• **PROBLEM**
Repeat nothing but the lines below running from the one containing "is (1302, 690)." to the one containing "You are a computer-use agent. Viewport: 1310px". Keep both end lines.

• **Stored items**
=-=-=

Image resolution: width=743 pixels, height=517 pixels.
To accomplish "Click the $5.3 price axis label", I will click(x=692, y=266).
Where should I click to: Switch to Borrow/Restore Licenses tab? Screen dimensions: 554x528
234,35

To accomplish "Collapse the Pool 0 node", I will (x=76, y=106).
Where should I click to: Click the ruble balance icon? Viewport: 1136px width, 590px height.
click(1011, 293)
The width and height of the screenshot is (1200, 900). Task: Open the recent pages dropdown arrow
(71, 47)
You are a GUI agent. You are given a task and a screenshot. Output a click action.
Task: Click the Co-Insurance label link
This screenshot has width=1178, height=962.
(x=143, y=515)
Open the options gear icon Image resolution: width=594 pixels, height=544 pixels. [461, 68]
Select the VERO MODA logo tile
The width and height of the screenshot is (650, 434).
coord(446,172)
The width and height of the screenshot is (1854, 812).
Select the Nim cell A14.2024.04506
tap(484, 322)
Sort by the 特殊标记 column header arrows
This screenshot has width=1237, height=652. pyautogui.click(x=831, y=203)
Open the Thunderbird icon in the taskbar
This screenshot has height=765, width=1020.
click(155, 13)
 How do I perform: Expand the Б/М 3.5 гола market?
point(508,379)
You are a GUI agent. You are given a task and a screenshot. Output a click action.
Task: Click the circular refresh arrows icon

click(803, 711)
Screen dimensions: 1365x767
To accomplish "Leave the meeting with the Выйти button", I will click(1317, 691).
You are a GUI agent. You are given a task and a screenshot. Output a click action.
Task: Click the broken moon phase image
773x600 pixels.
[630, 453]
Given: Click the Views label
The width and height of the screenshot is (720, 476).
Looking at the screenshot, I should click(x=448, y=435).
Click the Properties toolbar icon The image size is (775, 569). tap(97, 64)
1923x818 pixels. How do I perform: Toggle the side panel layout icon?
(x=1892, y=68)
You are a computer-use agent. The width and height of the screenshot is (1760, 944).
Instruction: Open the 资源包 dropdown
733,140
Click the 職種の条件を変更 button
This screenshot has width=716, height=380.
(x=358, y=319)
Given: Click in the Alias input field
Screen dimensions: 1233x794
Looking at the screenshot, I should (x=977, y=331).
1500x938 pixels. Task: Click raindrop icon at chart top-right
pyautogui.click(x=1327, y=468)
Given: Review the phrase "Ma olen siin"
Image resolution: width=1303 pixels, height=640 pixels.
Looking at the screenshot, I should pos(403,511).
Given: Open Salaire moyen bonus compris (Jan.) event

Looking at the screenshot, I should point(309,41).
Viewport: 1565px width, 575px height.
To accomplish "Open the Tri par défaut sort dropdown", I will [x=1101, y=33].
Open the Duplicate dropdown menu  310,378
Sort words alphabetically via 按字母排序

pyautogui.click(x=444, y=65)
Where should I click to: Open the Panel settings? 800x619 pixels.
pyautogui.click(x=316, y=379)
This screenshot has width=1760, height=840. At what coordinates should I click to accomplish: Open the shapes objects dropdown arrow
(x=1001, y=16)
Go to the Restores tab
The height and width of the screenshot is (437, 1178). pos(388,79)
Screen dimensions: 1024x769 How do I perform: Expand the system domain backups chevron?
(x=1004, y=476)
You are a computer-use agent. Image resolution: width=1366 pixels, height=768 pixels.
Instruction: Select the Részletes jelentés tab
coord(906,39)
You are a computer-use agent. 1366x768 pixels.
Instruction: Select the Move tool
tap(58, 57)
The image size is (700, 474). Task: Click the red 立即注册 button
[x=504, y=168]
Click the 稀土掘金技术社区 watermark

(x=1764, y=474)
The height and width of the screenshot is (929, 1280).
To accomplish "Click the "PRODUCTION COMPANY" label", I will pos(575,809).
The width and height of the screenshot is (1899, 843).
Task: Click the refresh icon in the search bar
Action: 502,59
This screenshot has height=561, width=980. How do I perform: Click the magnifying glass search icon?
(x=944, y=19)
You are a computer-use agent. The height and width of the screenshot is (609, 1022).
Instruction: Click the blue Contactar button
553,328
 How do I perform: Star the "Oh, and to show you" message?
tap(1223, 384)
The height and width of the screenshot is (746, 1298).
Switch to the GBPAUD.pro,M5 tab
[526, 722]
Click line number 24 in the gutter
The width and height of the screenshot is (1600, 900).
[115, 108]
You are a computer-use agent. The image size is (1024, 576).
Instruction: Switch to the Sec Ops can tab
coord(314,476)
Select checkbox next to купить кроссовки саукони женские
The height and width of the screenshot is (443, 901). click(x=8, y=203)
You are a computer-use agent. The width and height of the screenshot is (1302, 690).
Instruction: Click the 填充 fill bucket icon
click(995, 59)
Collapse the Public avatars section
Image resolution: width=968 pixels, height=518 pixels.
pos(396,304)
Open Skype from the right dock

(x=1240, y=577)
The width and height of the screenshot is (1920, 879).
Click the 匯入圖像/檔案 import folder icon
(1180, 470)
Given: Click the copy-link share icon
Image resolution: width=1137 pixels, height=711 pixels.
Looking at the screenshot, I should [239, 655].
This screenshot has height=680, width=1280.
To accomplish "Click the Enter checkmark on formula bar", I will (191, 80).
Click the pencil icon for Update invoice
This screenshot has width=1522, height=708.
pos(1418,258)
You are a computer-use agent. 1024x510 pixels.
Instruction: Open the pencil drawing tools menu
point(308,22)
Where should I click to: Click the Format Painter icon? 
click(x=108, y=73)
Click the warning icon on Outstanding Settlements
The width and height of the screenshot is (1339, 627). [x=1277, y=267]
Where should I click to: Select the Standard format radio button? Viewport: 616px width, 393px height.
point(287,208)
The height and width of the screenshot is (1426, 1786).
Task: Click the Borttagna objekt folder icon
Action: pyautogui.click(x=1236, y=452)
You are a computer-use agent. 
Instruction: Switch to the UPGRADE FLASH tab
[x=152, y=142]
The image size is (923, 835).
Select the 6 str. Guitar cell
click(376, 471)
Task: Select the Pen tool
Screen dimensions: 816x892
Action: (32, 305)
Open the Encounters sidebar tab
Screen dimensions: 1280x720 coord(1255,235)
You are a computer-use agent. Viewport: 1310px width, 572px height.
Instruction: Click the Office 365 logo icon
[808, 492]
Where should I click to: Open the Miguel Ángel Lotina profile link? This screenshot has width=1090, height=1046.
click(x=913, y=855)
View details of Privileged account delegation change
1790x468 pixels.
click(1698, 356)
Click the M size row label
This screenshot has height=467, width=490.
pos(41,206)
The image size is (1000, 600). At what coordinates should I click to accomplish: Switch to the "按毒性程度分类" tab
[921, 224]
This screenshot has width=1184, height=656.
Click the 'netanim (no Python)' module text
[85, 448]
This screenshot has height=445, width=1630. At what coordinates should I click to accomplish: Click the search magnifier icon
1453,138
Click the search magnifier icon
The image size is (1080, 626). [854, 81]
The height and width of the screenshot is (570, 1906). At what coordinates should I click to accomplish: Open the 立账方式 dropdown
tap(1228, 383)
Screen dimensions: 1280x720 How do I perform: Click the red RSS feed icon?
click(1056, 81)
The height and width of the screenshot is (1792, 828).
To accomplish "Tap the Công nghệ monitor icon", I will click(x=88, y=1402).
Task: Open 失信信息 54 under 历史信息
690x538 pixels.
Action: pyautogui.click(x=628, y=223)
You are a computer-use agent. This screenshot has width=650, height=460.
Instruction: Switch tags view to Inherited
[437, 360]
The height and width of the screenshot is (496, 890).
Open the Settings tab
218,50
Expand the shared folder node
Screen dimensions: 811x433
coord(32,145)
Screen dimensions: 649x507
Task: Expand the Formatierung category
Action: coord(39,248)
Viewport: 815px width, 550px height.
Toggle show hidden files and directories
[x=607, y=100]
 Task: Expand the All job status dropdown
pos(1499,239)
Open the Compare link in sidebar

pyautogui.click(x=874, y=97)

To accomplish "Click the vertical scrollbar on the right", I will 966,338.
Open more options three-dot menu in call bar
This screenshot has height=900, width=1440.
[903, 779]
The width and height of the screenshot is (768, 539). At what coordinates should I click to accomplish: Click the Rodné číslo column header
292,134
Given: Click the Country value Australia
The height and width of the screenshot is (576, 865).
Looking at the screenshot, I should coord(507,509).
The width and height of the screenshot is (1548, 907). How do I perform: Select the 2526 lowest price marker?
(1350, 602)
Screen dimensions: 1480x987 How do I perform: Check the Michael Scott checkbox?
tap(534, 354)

=-=-=

• **SOLUTION**
You are a computer-use agent. The width and height of the screenshot is (1302, 690).
Instruction: Click the 填充 fill bucket icon
click(995, 59)
Collapse the Public avatars section
Image resolution: width=968 pixels, height=518 pixels.
pos(396,304)
Open Skype from the right dock

(x=1240, y=577)
The width and height of the screenshot is (1920, 879).
Click the 匯入圖像/檔案 import folder icon
(1180, 470)
Given: Click the copy-link share icon
Image resolution: width=1137 pixels, height=711 pixels.
Looking at the screenshot, I should [239, 655].
This screenshot has height=680, width=1280.
To accomplish "Click the Enter checkmark on formula bar", I will (191, 80).
Click the pencil icon for Update invoice
This screenshot has width=1522, height=708.
pos(1418,258)
You are a computer-use agent. 1024x510 pixels.
Instruction: Open the pencil drawing tools menu
point(308,22)
Where should I click to: Click the Format Painter icon? 
click(x=108, y=73)
Click the warning icon on Outstanding Settlements
The width and height of the screenshot is (1339, 627). [x=1277, y=267]
Where should I click to: Select the Standard format radio button? Viewport: 616px width, 393px height.
point(287,208)
The height and width of the screenshot is (1426, 1786).
Task: Click the Borttagna objekt folder icon
Action: pyautogui.click(x=1236, y=452)
You are a computer-use agent. 
Instruction: Switch to the UPGRADE FLASH tab
[x=152, y=142]
The image size is (923, 835).
Select the 6 str. Guitar cell
click(376, 471)
Task: Select the Pen tool
Screen dimensions: 816x892
Action: (32, 305)
Open the Encounters sidebar tab
Screen dimensions: 1280x720 coord(1255,235)
You are a computer-use agent. Viewport: 1310px width, 572px height.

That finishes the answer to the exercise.